It was Michelangelo that found Splinter. At first it looked as though he was asleep, and Mike wondered why he would lie down on the couch, notoriously filled with potato chips and farts, let alone fall sleep in his robe. But his eyes were open, his jaw slack and unaligned.
"Master Splinter?" Mike called. He jumped the steps down from the front door and was beside the couch, laying hand on shoulder. Not even a blink, a breath. He grabbed wrists, felt both sides of the neck through thinning fur. One hand was digging the shell cell out of his belt while the other grasped a cool claw, infusing it with heat.
"Guys, get back to the lair."
"What's wrong?"
"Splinter."
The three brothers made it home double time from Casey's. Their normally silent run now filled with heaving heavy breath as the sewer cement couldn't pass quickly enough beneath them. Leo was first through the door, finding Mike kneeling beside the couch, holding Sensei's hands and gasping watery sobs, still wearing his coat though it must have been seventy degrees in the lair.
Don was in next, and both Leo and Raph were pulling and shoving him to their father. He moved to their urging, not pushing off their sudden bossiness. The whole run home he had been dreading this moment, when he would be expected to conjure a miracle of a unspeakable magnitude. He knelt beside Mike and began the basic operational code he had prepared in transit. Check pulses, listen for breath, command brother to acquire diagnostic tools from lab, estimate temperature, weigh benefit analysis of CPR, they had been gone over an hour already...
"There's a thing on his foot." Mike was blubbering as Don tried to listen for any faint breath. He couldn't hear anything over the sounds of his brothers yelling, and the insistent bleeping of the alarm system. When had he put in a Splinter death alarm?
"Raph, secure the lair," Leo barked. "Mike, you remember how to turn that thing off? Go do it, and clear the lab. Donny, what do you need?"
"Uhh, stethoscope. And bring the telemetry machine. It's the box on the right wall shelf with a bunch of wires." Don gave up on trying to hear anything, and slid his arms under Splinter's back and knees, feeling the weight of familiar sinew and bone, now sagging and limp. Leo was closing and locking the door, Raph had evaporated, and over the bleating of his alarm system Don could hear the rummaging and crashing of Mike trying to find an off switch. "The computer should be on and have a message to mute. Click it." He slid Splinter onto the floor and hastily uncrossed his arms from how Mikey had laid them, beginning compressions.
Elbows locked. Mid sternal line. One to two inch compressions. Yes, the body was cooling. Yes, he was a little blue around the lips. But he simply could not make that cost benefit analysis about withholding any form of care from his own father. He was nearly eighteen, and an adult in many ways. But he could not accept a world without this man who had raised him. His family was small enough as it was.
The alarm turned off, and Leo and Mike returned with a profusion of boxes, arms overflowing with wires. Did his brothers really not know what was in his lab? Don opened his fathers robe wide, flicked out a blade from his belt, and began shaving off swaths of soft grey fur. Next he grabbed the monitor from Mike and tore open the electro-conversion pads. No one stopped him. No one even asked why. He placed a pad below the right shoulder, and the other across the left rib cage. The machine beeped as it read the electrical status of Splinter's heart.
The lair was finally silent.
UNSUITABLE RHYTHM. CONVERSION CANCELLED. The machine's message ran.
"What?" Don smoothed the pads down again, making sure they were flush against skin.
"What's wrong? Is it not going to work?" Mike asked, the tears at bay, his face wiped dry.
"It's a second hand machine, might not be reading correctly.

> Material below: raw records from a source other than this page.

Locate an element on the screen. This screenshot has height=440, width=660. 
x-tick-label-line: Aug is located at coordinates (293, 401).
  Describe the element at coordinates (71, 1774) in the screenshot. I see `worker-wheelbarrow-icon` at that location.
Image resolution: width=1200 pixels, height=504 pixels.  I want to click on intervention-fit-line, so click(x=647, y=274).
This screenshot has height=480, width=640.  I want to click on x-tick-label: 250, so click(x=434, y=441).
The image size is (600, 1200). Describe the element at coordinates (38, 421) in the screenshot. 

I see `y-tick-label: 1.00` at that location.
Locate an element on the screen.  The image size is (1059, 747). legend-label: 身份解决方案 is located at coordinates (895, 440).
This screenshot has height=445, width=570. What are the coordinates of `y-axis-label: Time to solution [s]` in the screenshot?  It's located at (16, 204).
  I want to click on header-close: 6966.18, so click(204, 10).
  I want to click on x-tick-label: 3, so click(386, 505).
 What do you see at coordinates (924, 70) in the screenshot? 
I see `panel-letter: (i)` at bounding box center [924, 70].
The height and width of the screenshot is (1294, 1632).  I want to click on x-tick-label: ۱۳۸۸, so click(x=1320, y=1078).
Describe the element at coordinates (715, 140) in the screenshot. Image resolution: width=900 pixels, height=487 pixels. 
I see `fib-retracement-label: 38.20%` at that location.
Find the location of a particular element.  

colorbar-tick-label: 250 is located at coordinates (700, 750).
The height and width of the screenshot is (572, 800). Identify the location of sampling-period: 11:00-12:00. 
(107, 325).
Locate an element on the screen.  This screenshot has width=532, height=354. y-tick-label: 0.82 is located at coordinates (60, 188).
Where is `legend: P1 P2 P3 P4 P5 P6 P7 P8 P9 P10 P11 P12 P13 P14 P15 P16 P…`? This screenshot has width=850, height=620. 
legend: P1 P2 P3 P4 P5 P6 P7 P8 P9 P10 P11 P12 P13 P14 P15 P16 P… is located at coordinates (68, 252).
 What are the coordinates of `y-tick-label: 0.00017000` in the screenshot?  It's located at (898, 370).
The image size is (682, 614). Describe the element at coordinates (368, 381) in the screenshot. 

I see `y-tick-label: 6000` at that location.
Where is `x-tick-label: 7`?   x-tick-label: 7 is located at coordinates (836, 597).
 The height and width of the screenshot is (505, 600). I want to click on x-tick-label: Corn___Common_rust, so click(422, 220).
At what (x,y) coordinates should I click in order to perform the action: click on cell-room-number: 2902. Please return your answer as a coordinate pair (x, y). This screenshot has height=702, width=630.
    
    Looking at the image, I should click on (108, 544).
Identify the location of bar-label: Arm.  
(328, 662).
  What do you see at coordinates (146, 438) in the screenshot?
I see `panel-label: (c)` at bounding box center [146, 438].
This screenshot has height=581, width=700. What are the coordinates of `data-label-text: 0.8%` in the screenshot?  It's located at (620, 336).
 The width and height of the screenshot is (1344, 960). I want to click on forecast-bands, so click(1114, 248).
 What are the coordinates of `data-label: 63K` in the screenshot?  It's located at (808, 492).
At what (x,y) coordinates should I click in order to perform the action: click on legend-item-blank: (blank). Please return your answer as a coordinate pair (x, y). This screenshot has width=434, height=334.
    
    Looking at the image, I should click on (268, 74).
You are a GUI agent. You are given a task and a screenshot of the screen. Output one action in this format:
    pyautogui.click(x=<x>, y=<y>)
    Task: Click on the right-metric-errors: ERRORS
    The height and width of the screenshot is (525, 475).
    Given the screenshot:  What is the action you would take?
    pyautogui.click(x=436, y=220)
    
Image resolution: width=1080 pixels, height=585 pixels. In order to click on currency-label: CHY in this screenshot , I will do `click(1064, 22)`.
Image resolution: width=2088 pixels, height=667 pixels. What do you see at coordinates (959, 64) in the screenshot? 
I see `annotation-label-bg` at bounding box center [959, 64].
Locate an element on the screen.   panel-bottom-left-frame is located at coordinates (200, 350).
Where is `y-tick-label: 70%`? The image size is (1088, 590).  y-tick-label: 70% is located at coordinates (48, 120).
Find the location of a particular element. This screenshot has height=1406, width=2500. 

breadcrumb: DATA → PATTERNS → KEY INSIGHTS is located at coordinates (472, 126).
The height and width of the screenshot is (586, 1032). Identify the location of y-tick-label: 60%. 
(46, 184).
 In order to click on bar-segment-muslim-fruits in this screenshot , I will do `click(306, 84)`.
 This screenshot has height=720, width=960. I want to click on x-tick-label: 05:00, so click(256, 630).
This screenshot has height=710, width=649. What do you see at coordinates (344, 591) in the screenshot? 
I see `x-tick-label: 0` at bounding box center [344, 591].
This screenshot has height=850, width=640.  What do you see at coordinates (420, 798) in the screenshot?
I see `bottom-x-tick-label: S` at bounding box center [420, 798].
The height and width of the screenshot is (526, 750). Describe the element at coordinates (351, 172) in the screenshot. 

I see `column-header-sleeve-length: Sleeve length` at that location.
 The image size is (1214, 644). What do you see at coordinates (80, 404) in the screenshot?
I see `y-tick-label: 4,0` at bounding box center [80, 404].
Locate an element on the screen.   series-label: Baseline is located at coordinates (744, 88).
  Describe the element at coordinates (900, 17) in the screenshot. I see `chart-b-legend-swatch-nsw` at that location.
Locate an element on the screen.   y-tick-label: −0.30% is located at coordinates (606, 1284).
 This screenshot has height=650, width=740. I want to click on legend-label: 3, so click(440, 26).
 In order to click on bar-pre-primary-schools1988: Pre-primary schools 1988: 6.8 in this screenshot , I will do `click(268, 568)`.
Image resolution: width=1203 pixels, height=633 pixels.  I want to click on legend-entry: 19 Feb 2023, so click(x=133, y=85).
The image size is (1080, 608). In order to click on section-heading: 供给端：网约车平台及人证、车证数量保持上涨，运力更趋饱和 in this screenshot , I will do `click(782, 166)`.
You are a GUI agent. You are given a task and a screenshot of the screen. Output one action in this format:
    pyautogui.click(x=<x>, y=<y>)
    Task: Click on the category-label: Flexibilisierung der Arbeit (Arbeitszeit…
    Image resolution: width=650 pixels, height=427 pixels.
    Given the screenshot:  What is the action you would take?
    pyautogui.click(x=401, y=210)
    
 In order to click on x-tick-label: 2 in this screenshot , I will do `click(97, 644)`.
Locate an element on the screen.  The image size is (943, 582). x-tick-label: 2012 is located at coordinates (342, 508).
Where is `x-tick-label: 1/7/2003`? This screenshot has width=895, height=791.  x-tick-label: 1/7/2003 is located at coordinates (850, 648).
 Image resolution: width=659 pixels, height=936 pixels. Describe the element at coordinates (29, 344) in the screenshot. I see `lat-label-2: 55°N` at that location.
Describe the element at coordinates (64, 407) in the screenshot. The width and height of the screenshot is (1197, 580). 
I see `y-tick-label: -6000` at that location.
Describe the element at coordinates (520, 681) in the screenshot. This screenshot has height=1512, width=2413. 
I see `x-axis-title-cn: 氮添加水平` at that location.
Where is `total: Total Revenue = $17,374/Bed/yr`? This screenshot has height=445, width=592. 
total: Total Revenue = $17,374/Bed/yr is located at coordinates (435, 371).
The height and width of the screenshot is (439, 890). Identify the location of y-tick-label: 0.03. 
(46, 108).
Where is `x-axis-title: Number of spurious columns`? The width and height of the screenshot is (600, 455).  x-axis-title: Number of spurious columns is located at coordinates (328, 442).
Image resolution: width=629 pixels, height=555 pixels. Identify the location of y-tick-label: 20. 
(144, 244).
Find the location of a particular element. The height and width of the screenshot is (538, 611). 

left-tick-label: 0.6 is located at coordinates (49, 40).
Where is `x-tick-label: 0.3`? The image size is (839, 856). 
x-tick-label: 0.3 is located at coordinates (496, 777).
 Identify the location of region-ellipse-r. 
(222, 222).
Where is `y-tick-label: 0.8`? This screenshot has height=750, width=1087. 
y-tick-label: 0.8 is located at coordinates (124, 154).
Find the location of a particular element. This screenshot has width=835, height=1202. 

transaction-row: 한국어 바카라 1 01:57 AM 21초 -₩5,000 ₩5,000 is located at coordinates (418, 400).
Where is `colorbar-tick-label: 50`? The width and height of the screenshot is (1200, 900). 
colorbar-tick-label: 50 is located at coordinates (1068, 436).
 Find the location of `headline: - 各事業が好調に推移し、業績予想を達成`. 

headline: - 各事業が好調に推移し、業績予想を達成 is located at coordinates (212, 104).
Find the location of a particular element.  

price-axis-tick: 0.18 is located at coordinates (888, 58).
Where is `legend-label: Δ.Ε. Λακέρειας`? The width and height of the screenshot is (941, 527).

I can override it. It's supposed to work if it doesn't sense a heartbeat... I need the sticky pads to hook up the rest of the monitor and see, they're in the left cabinet next to the... nevermind. If it says 'conversion ready' hit the big button and stand back." Don took a few giant steps up and over the couch and ran into his lab. It looked like a tornado had been through. He picked his way through the mess and to the med cart, pulling out a sheet of sticky foam pads from under a box of alcohol swabs. He glanced at the security monitor, still blinking, and took a moment to review the cameras. It would do them no good to all be standing around while the Foot were charging down the tunnels. Everything looked presently clear from the 23 cameras, and he checked the signaling report from whatever had tripped the alarm. It was a series of trips, and he watched the disjointed video his program strung together from 6 cameras. Then he rewound and watched again as a lone dark figure approached the lair from the west, later leaving with an armful. He rewound a third time to pause on a shot revealing a familiarly rounded back.